BEGIN INPUT MATERIAL
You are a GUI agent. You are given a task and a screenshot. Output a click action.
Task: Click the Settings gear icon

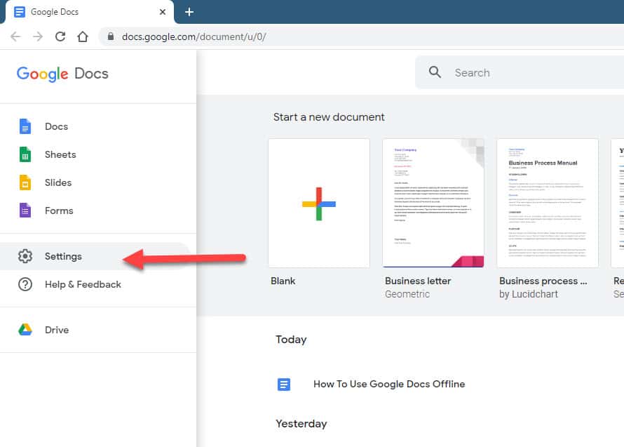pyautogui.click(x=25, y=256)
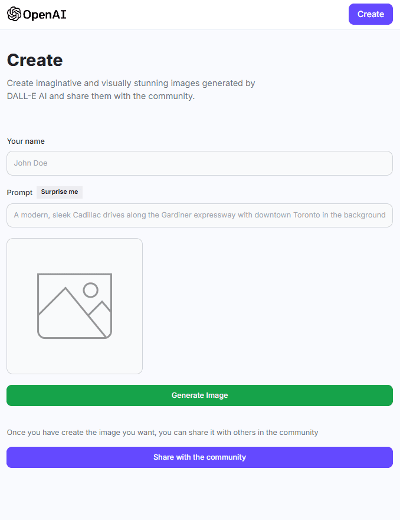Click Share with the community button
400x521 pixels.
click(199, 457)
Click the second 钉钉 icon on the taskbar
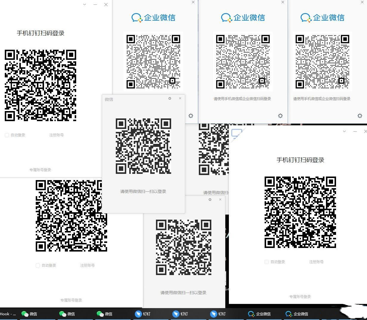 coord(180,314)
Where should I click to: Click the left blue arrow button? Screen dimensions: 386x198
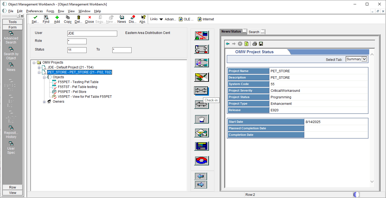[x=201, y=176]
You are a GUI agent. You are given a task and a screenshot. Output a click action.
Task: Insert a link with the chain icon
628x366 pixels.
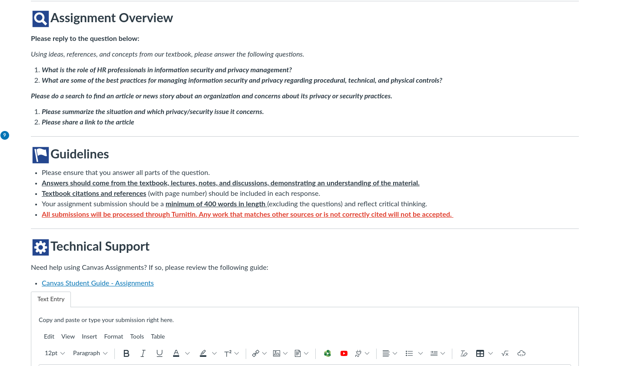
END INPUT MATERIAL
[DIRECTIONS FOR THIS TASK] Images stay out; the entries above are to be printed exactly.

[TASK RESULT]
You are a GUI agent. You are given a task and a screenshot. Output a click action.
Task: Click the Settings gear icon

pyautogui.click(x=25, y=256)
Click Share with the community button
400x521 pixels.
click(199, 457)
Click the second 钉钉 icon on the taskbar
 coord(180,314)
Where should I click to: Click the left blue arrow button? Screen dimensions: 386x198
[x=201, y=176]
You are a GUI agent. You are given a task and a screenshot. Output a click action.
Task: Insert a link with the chain icon
628x366 pixels.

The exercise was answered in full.